Text block ::
I can across a strange full-page ad in yesterday’s Globe and Mail. The headline was huge:
Reclaim your inner peace. Homeopathic Preparations. Scientifically proven effective.
Proven effective? Large comprehensive reviews have concluded that homeopathy is not efficacious (that is, it does not work beyond the placebo effect) and that explanations for why homeopathy would work are scientifically implausible. Consequently, it seems quite a stretch to say any homeopathic remedy is “Scientifically proven effective”. This particular ad was for two homeopathic products from Heel. Both Nervoheel N (“calms stressful moments, eases nervousness”) and Neurexan (“restores your natural sleep patterns, improves sleep quality”) are approved by Health Canada as safe and effective. Kim Hebert over at Skeptic North went looking for the published clinical evidence to support these efficacy claims:
- For Nervoheel N there was one open-label, non-randomized cohort study that stated “The differences between the treatment groups [Nervoheel and lorazepam] were not significant.” The paper concluded that Nervoheel N is non-inferior to lorazepam. No placebo group was included.
- For Neurexan there were two studies. Both non-random studies compared Neurexan with another unproven treatment, valerian, in the absence of a placebo group. There is no objective way to separate these results from unintentional researcher/patient bias or the placebo effect. Therefore, the results of both are clinically meaningless.
This data was presumably adequate for Health Canada (search their database for products 80007796 and 80004914 here) unless there’s unpublished data that was supplied. The ad continues:
Both products are suitable for the whole family, for short or long-term use, as they are clinically proven effective, non-addictive, and non-sedative. They have no known side effects, medicinal interactions, or contraindications.
In order to have side effects, first a product has to have effects. So no surprise there. The strangest statement, however, is at the bottom of the ad:
AVAILABLE IN PHARMACIES AND HEALTH FOOD STORES.
Ask your chiropractor or naturopath for more infomation.
Presumably they don’t want you to ask your pharmacist for more information. What kind of response might a pharmacist give about the scientific evidence supporting this, or any other homeopathic remedy? Hopefully, a science-based one.
6 thoughts on “Don’t ask your pharmacist about Nervoheel N or Neurexan”
scientific resarch published in journal
Sleep Medicine (Elseiver)
http://www.ncbi.nlm.nih.gov/pubmed/20673648 (2010) //Nux Vomica 30 & Coffea Cruda 30 for insomnia
Nancy. Did you read the study, and the conclusions?
Bell et al. Effects of homeopathic medicines on polysomnographic sleep of young adults with histories of coffee-related insomnia.

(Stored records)
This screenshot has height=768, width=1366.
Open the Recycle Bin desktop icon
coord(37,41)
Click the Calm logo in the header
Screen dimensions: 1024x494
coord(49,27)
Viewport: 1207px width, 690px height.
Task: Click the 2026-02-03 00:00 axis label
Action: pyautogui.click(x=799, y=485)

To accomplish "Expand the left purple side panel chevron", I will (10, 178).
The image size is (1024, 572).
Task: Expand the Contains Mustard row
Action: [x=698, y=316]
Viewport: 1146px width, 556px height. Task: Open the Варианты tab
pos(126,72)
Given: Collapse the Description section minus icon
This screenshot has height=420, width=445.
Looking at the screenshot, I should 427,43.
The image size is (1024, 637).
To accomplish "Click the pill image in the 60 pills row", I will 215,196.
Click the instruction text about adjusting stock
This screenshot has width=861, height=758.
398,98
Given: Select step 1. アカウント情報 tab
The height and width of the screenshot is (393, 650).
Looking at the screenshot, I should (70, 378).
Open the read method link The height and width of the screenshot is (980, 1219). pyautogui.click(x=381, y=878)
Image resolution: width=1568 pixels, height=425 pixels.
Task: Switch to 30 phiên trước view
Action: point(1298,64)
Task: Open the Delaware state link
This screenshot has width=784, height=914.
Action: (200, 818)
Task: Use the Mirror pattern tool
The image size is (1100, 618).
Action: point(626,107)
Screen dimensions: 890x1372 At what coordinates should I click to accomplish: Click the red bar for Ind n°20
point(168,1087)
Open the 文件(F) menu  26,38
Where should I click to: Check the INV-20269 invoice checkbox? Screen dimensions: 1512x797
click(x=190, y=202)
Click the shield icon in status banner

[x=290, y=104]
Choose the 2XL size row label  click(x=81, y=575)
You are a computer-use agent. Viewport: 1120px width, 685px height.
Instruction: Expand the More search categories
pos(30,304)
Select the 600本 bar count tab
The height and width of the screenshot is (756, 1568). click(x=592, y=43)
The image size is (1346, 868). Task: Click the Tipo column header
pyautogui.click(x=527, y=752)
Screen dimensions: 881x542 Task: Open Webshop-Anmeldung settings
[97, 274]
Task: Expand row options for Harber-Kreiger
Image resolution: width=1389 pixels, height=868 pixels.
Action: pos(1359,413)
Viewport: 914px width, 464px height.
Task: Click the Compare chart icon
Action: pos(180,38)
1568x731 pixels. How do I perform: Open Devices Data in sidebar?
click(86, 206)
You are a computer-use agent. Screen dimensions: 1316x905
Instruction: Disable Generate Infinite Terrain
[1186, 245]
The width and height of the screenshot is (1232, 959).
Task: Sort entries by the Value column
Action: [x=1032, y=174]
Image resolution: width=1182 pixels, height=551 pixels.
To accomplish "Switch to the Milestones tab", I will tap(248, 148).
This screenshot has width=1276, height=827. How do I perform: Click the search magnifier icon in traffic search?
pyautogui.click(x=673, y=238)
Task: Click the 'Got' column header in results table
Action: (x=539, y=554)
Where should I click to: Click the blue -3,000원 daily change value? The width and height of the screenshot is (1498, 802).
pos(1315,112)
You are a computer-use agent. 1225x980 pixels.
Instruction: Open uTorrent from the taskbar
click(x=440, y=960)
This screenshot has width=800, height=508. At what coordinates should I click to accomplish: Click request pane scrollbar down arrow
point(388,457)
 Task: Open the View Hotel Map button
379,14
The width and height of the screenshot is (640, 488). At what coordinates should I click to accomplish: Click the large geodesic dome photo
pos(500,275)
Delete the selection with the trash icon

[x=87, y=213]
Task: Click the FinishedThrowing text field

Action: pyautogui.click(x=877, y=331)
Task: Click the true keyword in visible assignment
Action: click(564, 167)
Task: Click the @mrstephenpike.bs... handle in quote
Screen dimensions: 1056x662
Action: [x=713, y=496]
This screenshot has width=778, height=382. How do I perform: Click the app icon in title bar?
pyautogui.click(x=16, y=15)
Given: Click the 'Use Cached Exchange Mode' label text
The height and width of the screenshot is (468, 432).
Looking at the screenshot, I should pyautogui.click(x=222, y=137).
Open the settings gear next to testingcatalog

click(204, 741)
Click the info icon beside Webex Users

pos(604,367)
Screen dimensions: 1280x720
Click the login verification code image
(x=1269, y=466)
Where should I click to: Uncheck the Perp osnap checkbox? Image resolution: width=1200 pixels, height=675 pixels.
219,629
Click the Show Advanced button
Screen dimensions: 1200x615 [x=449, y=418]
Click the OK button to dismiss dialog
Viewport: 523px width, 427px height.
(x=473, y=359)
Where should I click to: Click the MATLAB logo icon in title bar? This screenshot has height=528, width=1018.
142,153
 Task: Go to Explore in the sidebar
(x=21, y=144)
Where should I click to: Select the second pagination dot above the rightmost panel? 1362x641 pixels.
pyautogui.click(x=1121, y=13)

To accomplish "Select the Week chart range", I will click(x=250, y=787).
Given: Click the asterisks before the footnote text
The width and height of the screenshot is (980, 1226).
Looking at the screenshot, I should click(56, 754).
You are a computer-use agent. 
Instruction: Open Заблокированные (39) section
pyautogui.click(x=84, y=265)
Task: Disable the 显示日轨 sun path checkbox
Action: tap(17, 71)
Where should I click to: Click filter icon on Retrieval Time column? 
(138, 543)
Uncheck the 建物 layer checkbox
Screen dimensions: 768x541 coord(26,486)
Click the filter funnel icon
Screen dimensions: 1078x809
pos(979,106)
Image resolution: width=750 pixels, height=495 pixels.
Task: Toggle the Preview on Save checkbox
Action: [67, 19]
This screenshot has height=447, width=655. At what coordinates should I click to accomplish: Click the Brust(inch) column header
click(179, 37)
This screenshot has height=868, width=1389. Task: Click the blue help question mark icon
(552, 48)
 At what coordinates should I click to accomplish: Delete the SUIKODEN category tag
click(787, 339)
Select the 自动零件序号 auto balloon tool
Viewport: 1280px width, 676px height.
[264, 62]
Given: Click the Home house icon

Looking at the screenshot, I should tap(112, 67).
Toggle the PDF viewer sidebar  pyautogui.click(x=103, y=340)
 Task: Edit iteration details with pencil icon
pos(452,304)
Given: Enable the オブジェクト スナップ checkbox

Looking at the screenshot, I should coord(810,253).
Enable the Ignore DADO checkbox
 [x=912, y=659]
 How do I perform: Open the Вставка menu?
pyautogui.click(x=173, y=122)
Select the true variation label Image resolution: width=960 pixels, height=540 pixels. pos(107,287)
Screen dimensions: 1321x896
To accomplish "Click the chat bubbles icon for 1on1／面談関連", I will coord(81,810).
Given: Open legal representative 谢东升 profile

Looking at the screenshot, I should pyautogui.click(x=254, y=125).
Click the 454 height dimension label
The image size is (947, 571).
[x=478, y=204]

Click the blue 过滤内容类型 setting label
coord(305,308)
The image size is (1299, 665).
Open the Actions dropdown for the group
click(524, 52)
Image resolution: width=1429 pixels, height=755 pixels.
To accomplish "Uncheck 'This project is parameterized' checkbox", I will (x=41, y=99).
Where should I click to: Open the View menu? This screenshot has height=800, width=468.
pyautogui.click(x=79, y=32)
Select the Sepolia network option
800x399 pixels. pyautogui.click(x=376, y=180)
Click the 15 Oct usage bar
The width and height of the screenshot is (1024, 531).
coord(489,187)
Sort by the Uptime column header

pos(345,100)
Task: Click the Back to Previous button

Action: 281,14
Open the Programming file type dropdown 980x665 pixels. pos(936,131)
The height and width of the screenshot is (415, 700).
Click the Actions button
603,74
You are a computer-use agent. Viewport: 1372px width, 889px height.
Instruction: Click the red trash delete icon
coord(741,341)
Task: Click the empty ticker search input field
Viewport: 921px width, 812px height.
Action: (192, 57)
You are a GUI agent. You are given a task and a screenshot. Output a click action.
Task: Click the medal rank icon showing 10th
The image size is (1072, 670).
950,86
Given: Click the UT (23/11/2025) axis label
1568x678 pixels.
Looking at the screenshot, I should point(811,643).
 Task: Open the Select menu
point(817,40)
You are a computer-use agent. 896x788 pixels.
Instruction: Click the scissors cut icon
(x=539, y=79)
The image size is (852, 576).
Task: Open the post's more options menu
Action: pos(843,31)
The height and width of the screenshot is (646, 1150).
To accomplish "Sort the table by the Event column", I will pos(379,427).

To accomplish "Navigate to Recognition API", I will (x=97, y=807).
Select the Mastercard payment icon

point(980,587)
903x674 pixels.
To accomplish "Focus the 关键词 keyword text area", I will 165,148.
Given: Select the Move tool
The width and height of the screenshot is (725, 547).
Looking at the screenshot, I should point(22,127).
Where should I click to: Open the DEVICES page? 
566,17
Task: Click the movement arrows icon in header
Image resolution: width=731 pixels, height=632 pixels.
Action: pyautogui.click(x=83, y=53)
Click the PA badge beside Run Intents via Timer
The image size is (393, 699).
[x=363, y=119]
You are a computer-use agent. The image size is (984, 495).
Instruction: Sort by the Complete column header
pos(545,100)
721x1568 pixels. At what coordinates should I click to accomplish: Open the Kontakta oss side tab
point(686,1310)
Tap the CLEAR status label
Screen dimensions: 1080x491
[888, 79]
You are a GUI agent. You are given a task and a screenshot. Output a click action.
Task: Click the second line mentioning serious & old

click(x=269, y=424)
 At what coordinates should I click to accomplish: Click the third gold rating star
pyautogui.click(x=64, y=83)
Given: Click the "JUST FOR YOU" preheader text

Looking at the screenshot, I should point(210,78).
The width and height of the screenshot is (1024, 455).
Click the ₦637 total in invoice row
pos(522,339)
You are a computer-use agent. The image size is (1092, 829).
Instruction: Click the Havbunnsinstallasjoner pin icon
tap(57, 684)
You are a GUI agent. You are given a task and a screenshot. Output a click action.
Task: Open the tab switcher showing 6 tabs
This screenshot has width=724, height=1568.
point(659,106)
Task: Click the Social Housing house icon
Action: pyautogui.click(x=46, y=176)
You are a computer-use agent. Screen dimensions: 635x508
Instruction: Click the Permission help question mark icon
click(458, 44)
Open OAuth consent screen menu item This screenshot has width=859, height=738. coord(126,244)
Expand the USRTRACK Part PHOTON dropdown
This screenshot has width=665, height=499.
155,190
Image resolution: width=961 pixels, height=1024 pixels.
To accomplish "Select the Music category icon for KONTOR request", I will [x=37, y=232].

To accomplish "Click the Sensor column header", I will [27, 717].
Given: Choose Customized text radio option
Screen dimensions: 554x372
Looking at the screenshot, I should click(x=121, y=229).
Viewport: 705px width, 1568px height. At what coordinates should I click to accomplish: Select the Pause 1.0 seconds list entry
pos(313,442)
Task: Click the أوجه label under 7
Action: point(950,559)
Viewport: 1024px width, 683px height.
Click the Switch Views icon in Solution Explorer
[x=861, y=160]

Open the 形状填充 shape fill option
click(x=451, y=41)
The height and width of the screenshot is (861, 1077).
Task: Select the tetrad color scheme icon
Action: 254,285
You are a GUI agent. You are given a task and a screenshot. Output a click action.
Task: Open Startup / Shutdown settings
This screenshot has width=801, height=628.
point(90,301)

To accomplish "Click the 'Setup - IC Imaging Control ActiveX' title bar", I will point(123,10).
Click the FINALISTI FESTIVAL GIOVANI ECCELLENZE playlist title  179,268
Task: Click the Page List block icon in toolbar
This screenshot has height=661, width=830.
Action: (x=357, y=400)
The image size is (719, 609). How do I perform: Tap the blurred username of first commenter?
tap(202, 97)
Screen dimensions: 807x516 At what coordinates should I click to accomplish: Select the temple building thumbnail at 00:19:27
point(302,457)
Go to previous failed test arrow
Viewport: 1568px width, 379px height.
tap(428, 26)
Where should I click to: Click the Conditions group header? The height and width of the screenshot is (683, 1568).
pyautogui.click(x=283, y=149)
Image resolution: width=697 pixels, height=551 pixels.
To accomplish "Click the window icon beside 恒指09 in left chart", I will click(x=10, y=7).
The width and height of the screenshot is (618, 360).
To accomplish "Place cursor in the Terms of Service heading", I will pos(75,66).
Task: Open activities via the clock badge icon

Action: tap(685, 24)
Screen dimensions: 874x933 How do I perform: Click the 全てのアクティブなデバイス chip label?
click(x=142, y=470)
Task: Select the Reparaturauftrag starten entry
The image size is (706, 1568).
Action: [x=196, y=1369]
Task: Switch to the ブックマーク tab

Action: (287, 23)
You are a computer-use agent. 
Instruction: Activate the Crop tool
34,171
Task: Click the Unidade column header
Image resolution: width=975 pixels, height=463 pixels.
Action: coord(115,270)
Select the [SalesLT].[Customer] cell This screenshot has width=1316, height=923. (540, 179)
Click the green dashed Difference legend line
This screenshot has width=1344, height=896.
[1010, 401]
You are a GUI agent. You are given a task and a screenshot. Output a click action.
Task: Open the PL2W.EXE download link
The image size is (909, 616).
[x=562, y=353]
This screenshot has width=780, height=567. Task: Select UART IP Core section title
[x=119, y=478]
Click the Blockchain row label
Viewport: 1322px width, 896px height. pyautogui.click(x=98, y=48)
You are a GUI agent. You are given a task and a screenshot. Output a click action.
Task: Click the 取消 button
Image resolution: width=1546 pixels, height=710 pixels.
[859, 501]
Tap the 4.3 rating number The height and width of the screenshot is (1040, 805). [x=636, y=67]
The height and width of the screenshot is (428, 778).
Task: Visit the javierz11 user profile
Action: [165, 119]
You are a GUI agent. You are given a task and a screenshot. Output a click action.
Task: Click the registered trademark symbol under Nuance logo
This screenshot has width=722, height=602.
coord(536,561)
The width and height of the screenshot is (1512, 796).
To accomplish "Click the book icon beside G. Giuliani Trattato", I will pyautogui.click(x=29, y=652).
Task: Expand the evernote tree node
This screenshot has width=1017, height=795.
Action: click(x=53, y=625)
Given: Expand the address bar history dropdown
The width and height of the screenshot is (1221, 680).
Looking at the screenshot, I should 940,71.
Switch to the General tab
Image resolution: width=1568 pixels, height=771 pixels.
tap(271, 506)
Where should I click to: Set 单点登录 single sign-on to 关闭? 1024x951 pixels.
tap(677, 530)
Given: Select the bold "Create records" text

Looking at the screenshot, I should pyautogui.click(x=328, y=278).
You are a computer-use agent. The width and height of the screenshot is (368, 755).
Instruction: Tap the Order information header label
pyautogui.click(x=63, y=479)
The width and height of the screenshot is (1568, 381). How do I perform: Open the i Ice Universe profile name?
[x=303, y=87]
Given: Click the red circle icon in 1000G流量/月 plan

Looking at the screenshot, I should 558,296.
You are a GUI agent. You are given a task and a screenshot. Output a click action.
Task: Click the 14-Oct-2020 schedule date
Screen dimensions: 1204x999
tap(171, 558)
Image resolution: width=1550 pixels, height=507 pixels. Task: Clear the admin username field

Exercise instructions ::
Write what comes next in the blog post about the homeopathic remedy ad, beginning right after its last line.

Output of the exercise ::
The conclusion says nothing about the efficacy of homeopathy
Lorazepam is one of the stronger benzodiazepines currently in use. In the US, it wouldn’t generally be a first line choice for management of insomnia under most circumstances. The study design, even from the abstract, is simply one of the crummiest I’ve seen.
Their inclusion criteria: “insomnia, distress, anxieties, restlessness or burnout and similar nervous conditions”. Some of these aren’t even diagnosable – they’re vague symptoms if anything. Hardly a homogenous sampling, and not a good design of a cohort. Add in the open label, non-randomized nature with the subjective inclusion criteria and rather non-rigorous measures and you’ve got a recipe for a trash study. Just the sort homeopathic journals are so fond of publishing.
Comparing to Valerian as a measure of efficacy is just beneath mention.
To be fair, the main purpose of getting Health Canada approval isn’t to show effectiveness, it’s presumably safety/quality.
Effectiveness shouldn’t even be mentioned for HM-DIN products, since they can assert action for specified conditions on the basis of historical use or homeopathic pharmacopoeia. It’s a joke.
Agree, but Health Canada’s statement is as follows:
I know. I’m so glad I work on biologics instead. I think that the safety/quality aspect is important (as we see with adulterated products, products with bacterial contamination, and natural products that contain heavy metals), but it’d be great if NHPD didn’t bother looking at efficacy at all, rather than lending any legitimacy to alt-med that way.
I’m curious whether anything would be gained by going through the Food and Drug Act Liaison Office with a complaint. Probably not, but at least it represents one way to try to change the system.